*STUDY QUESTIONS*
**A)** Answer these questions from the piano education text:
(i) What do groups usually use in place of pianos?
(ii) What does the text say "polyphonic" means?
(iii) Which two clefs do pianists read at once?
**B)** Reproduce the piano education text word for word, from "Group lessons can" to "it into parts.".

But beginning piano students typically take private lessons right from the start, and these lessons rarely include participating in ensembles, playing in orchestras, or learning the essentials of group performance. Although the piano has a rich and varied library of ensemble and duet music, and although advanced pianists often accompany choruses, singers and instrumentalists, or play in bands or chamber ensembles, piano education is primarily a one-on-one activity leading to solo performance.

 

Group Music Instruction and Piano Education

Group lessons can be difficult for pianists: First, the instrument isn’t portable, which means that groups usually use keyboards, not pianos. The nature of the piano and its repertoire can make group lessons challenging, as well, because much of the traditional pedagogical material was written with the intent of being taught one-on-one with a private teacher. To be effectively used in a group class, material must often be modified, for instance, by breaking it into parts.

Finally, the complexity of the instrument comes into play. The piano is polyphonic (meaning that pianists play multiple parts at once). Pianists read two musical staves at once (bass and treble clefs), and must master both harmony and melody at the same time. These are skills that are difficult to teach in a group setting, and they are also the factors that make the piano satisfying to play as a solo instrument.

*DATASET EXCERPTS*
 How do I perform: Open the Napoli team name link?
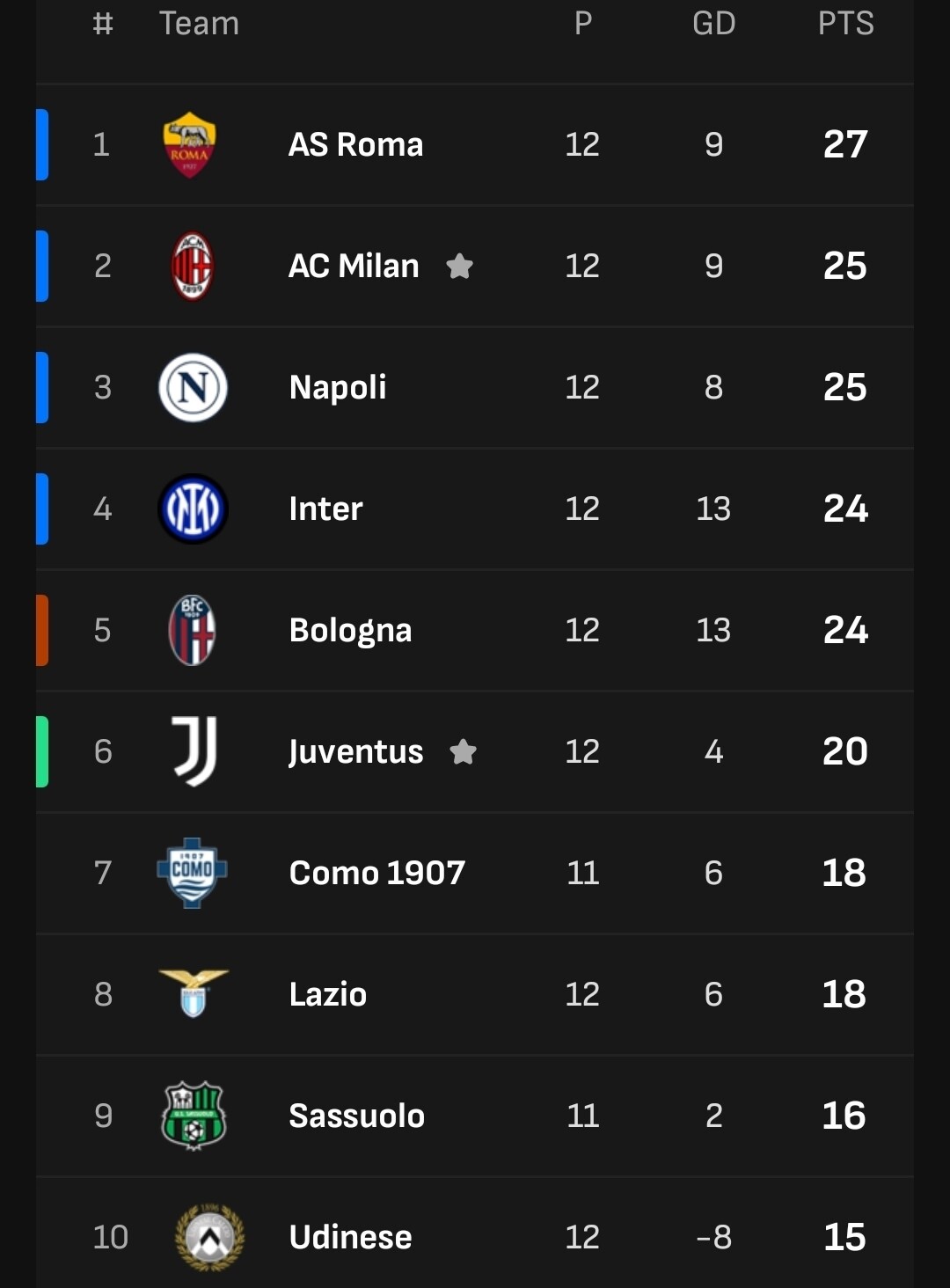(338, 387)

...

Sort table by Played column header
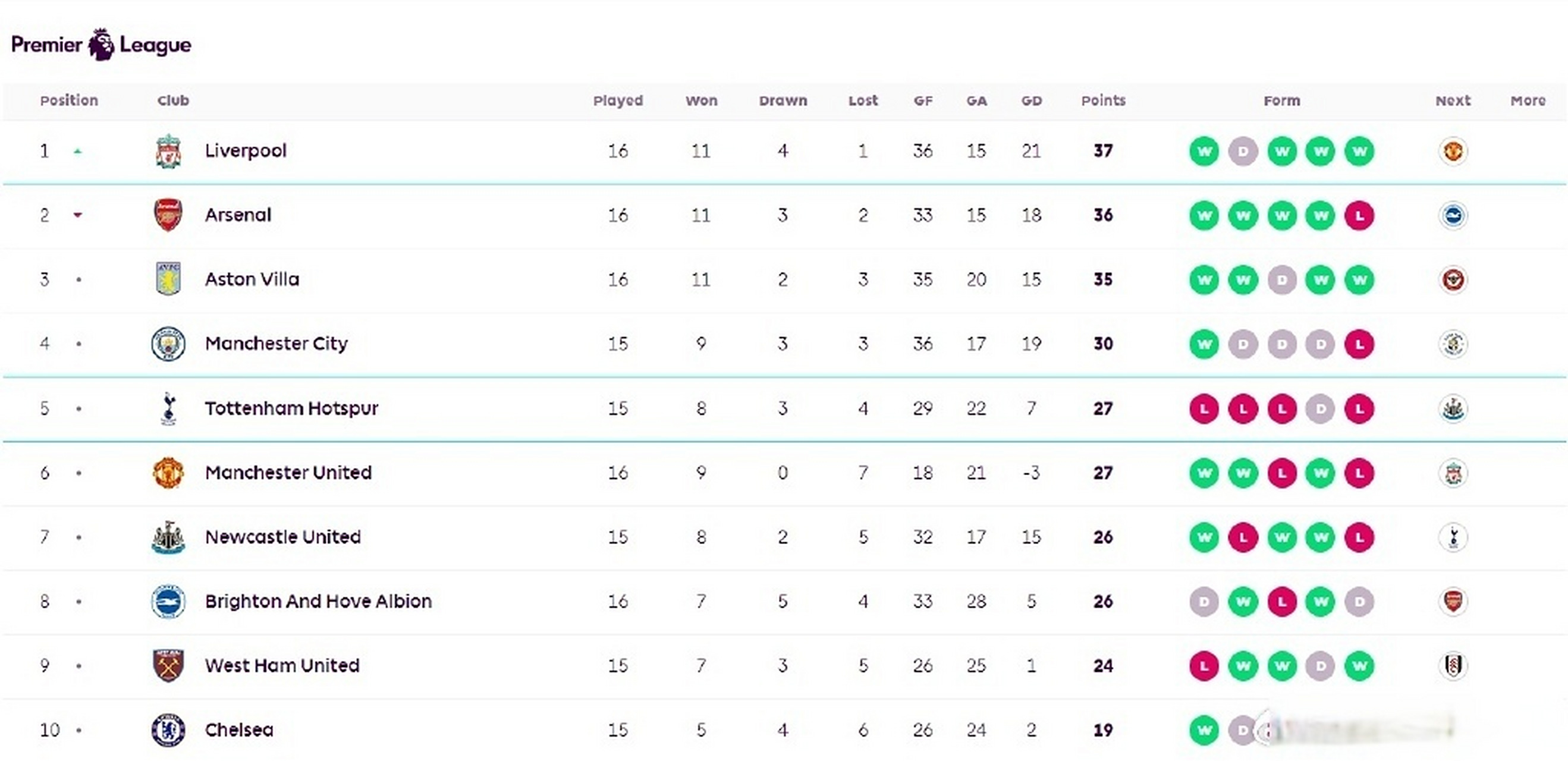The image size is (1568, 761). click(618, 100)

*TASK-BY-TASK SOLUTIONS*
**A)**
(i) Keyboards.
(ii) That pianists play multiple parts at once.
(iii) The bass and treble clefs.

**B)**
Group lessons can be difficult for pianists: First, the instrument isn’t portable, which means that groups usually use keyboards, not pianos. The nature of the piano and its repertoire can make group lessons challenging, as well, because much of the traditional pedagogical material was written with the intent of being taught one-on-one with a private teacher. To be effectively used in a group class, material must often be modified, for instance, by breaking it into parts.